There are a few tables scattered about, but the choice seats (and swift service) are at the counters. Seats are arrayed along a sweeping serpentine surface where whole families line up on the rows of stools at dinnertime.
Regulars come for breakfast of buttered Cuban bread and café con leche; lunch favorites include carne asada, ropa vieja, vaca frita, and the best black beans and rice in town. Throughout the day, you’ll see groups of happy gents gathering in the street after dining at La Teresita. Here they fire up big made-in-Tampa cigars and look like kings who have just enjoyed a royal feast.
Louie’s Back Yard
700 Waddell Ave.
305–294–1061
Key West, FL
LD | $$$
When we visit Key West and think about dinner, we think of more than something to eat. We think of the ocean of warm breezes, of tropical beverages in a magical place. Those thoughts logically lead us to a table at Louie’s Back Yard, where the best seats are located on a multileveled terrace overlooking the Atlantic. Here you dine while pleasure boats sail past and pelicans graze the waves.
In truth, this gracious pink classic-revival house could serve a TV dinner and it would be irresistible on a moonlit night, but it happens to be one of the innovators of Key West cuisine, known for such tropical delights as Bahamian conch chowder with bird-pepper hot sauce, grilled local shrimp with salsa verde, and cracked conch with pepper jelly and ginger daikon slaw.

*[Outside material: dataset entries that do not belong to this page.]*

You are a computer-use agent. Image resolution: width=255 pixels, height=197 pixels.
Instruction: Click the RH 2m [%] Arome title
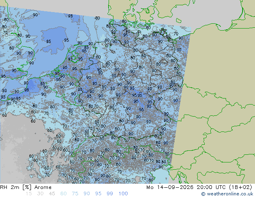click(26, 187)
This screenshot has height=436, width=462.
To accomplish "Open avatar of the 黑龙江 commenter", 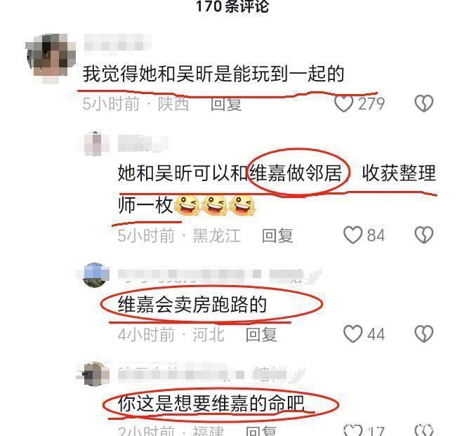I will [95, 143].

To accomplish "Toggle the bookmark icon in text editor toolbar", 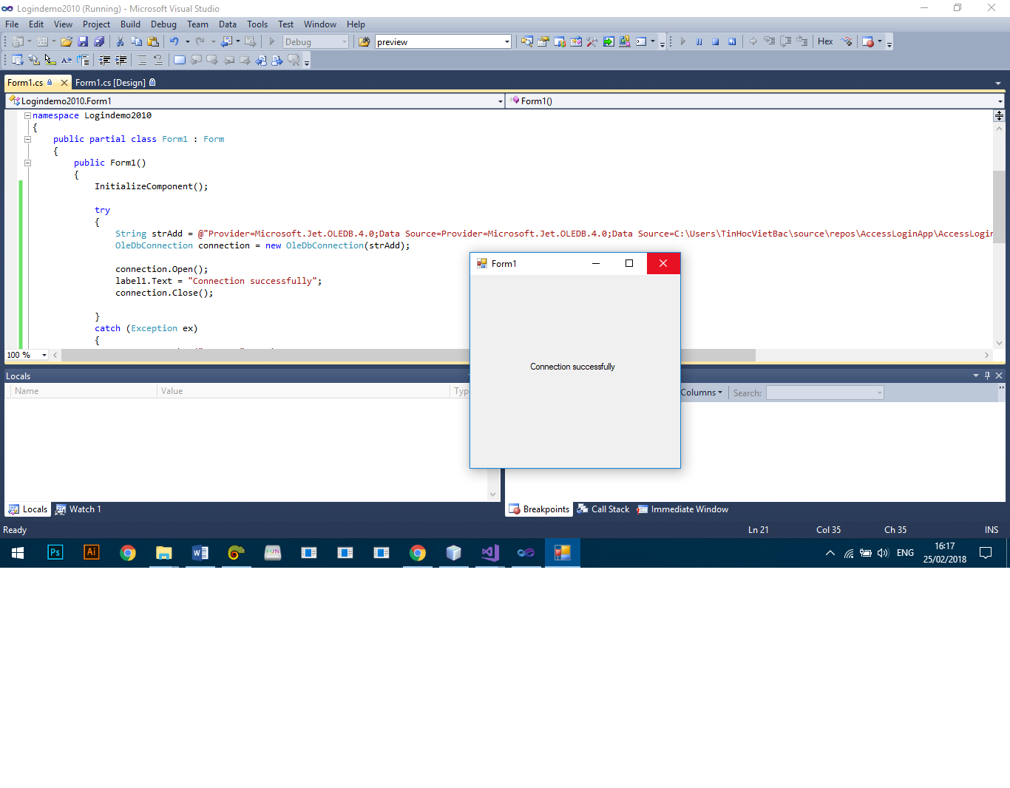I will point(179,61).
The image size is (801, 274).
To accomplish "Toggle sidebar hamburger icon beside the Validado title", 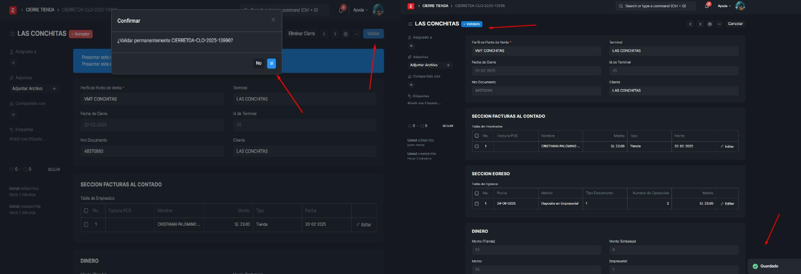I will (x=410, y=24).
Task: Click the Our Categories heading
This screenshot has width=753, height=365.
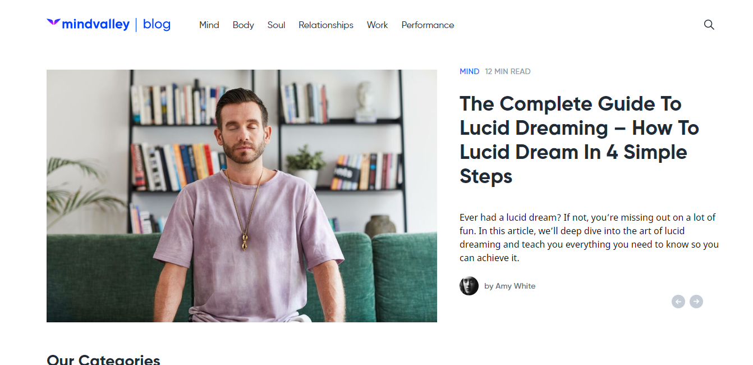Action: point(103,359)
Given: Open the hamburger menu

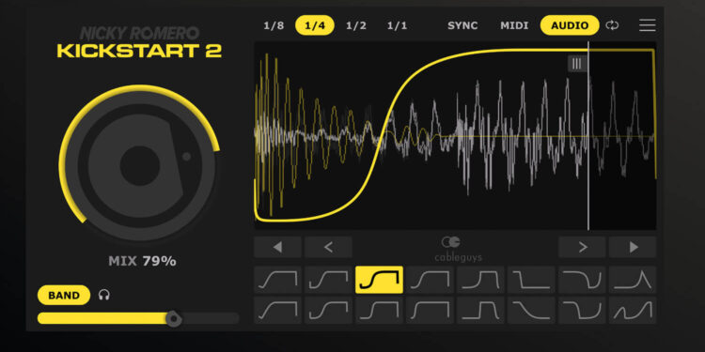Looking at the screenshot, I should pyautogui.click(x=647, y=25).
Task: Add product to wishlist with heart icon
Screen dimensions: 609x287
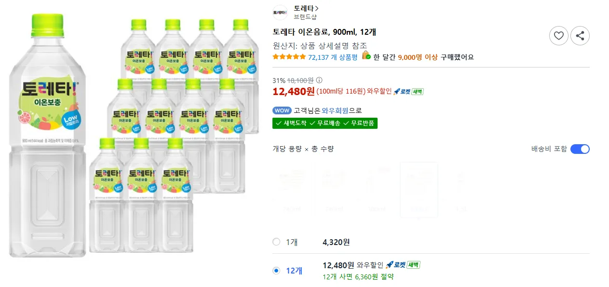Action: click(558, 36)
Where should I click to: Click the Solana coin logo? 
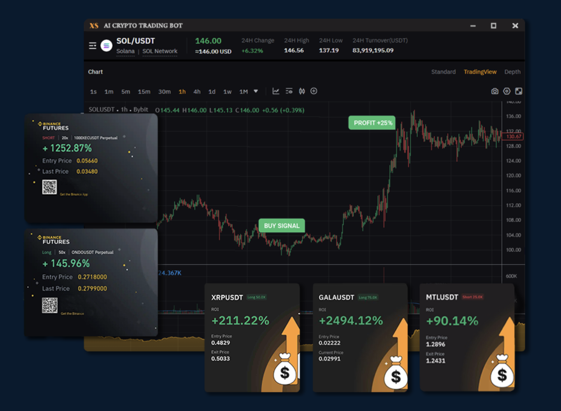(x=106, y=46)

We have since worked with chef Doug Shook on The Louie’s Backyard Cookbook, which is filled with all kinds of recipes for Caribbean culinary pleasure. Still, the Louie’s supper forever etched in our book of great culinary memories was our first: a pair of lovely grilled strip steaks glazed with hot chipotle chile sauce, sided by garlic mashed potatoes and red onion corn relish. To top things off, we had fancy coffee and feathery key lime tarts. Soft island breezes made hurricane lamps flicker. Bulbs strung among branches in overhead trees formed a radiant canopy above the patio. The ocean glowed cobalt blue when distant, soundless lightning storms at sea ignited over the horizon.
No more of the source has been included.